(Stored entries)

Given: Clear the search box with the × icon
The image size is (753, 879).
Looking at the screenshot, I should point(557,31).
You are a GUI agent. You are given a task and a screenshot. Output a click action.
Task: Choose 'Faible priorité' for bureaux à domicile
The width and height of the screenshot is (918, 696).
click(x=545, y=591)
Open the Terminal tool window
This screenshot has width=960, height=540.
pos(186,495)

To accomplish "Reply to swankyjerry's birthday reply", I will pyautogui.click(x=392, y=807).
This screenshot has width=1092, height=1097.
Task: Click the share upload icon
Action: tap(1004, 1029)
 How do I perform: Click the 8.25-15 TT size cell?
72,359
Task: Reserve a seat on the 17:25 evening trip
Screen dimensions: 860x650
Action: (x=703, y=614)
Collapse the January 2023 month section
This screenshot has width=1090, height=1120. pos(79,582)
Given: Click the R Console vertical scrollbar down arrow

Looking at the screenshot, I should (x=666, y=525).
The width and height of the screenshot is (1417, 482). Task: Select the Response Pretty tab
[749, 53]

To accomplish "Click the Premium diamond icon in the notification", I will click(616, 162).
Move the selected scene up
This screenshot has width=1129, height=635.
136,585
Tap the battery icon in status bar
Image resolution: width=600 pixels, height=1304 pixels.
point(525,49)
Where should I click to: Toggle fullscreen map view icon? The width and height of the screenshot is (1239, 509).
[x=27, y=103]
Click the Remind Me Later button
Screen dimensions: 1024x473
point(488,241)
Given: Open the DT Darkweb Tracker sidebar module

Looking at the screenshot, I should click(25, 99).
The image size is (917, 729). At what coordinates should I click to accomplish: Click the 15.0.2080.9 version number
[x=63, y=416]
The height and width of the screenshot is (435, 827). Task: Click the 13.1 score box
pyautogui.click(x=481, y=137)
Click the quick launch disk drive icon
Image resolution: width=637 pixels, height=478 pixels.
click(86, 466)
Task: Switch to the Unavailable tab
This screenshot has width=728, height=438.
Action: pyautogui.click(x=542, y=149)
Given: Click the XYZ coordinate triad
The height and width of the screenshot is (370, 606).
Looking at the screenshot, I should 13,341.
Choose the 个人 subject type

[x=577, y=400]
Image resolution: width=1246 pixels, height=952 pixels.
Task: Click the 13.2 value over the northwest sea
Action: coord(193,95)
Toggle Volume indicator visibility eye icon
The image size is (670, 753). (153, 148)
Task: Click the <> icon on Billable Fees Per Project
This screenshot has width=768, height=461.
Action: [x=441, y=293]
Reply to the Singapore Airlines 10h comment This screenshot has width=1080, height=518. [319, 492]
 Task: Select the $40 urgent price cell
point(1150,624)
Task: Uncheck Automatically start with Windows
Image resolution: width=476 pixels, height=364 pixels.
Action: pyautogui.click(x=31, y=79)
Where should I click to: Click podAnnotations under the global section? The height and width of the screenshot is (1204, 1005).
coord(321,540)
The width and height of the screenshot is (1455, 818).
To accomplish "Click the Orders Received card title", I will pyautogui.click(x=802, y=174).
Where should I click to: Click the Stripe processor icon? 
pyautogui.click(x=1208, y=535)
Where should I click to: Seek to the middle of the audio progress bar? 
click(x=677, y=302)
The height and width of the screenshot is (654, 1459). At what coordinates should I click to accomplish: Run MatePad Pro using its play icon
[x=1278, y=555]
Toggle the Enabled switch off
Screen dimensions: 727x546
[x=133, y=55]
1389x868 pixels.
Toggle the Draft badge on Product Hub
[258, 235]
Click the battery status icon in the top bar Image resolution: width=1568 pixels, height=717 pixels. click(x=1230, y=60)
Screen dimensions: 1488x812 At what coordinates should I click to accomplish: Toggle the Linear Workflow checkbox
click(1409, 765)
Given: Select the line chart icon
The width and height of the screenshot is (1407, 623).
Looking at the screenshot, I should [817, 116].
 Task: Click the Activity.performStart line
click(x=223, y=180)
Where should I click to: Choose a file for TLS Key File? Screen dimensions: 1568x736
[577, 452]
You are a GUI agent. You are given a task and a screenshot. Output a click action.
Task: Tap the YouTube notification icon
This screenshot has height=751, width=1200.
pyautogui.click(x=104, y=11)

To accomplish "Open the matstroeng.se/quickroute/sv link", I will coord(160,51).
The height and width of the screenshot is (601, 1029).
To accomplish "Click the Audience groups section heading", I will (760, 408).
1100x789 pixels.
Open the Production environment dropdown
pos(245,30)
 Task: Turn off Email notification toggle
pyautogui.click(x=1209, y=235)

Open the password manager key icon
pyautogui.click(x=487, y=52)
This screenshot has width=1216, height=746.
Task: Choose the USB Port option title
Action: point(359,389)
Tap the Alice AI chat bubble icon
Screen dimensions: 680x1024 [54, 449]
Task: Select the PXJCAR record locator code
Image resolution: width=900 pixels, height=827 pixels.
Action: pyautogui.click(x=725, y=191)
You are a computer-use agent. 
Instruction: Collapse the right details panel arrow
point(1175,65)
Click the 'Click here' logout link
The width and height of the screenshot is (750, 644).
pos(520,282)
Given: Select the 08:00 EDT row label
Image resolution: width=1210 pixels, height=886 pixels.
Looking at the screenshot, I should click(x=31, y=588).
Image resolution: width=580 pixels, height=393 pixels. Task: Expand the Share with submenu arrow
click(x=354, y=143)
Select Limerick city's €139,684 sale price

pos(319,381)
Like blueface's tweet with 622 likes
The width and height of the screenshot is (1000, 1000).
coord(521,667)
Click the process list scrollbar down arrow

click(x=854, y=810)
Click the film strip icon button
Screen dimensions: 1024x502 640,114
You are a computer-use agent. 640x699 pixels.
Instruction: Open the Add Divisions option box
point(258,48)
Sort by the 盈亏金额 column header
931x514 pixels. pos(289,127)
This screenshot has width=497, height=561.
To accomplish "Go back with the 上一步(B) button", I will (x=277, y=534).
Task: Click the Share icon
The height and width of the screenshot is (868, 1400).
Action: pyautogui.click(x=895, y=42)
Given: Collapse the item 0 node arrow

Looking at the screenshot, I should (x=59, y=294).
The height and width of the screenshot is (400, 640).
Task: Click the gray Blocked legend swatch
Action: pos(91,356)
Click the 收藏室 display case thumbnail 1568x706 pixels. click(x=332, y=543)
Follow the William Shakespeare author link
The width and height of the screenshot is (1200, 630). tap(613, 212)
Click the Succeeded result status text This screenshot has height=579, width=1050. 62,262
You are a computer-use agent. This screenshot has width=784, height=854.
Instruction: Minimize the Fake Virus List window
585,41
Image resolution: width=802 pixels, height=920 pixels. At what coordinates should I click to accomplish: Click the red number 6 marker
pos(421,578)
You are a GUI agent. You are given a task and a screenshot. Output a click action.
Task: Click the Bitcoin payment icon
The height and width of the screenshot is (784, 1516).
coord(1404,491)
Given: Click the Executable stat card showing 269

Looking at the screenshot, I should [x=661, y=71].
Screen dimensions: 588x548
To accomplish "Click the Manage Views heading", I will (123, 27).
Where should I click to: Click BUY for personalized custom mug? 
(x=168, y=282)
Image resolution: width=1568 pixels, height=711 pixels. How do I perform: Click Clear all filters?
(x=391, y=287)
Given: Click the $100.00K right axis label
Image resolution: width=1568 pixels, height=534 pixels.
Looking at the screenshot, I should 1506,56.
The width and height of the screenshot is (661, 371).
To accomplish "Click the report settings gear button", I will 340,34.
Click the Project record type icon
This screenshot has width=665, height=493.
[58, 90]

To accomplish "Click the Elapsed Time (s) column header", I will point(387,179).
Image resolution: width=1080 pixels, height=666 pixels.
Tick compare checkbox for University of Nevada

What is needed | Print exactly the lines above from the one with "1100x789 pixels." to the one with "Task: Click the Share icon", including both.

Task output |
1100x789 pixels.
Open the Production environment dropdown
pos(245,30)
 Task: Turn off Email notification toggle
pyautogui.click(x=1209, y=235)

Open the password manager key icon
pyautogui.click(x=487, y=52)
This screenshot has width=1216, height=746.
Task: Choose the USB Port option title
Action: point(359,389)
Tap the Alice AI chat bubble icon
Screen dimensions: 680x1024 [54, 449]
Task: Select the PXJCAR record locator code
Image resolution: width=900 pixels, height=827 pixels.
Action: pyautogui.click(x=725, y=191)
You are a computer-use agent. 
Instruction: Collapse the right details panel arrow
point(1175,65)
Click the 'Click here' logout link
The width and height of the screenshot is (750, 644).
pos(520,282)
Given: Select the 08:00 EDT row label
Image resolution: width=1210 pixels, height=886 pixels.
Looking at the screenshot, I should click(x=31, y=588).
Image resolution: width=580 pixels, height=393 pixels. Task: Expand the Share with submenu arrow
click(x=354, y=143)
Select Limerick city's €139,684 sale price

pos(319,381)
Like blueface's tweet with 622 likes
The width and height of the screenshot is (1000, 1000).
coord(521,667)
Click the process list scrollbar down arrow

click(x=854, y=810)
Click the film strip icon button
Screen dimensions: 1024x502 640,114
You are a computer-use agent. 640x699 pixels.
Instruction: Open the Add Divisions option box
point(258,48)
Sort by the 盈亏金额 column header
931x514 pixels. pos(289,127)
This screenshot has width=497, height=561.
To accomplish "Go back with the 上一步(B) button", I will (x=277, y=534).
Task: Click the Share icon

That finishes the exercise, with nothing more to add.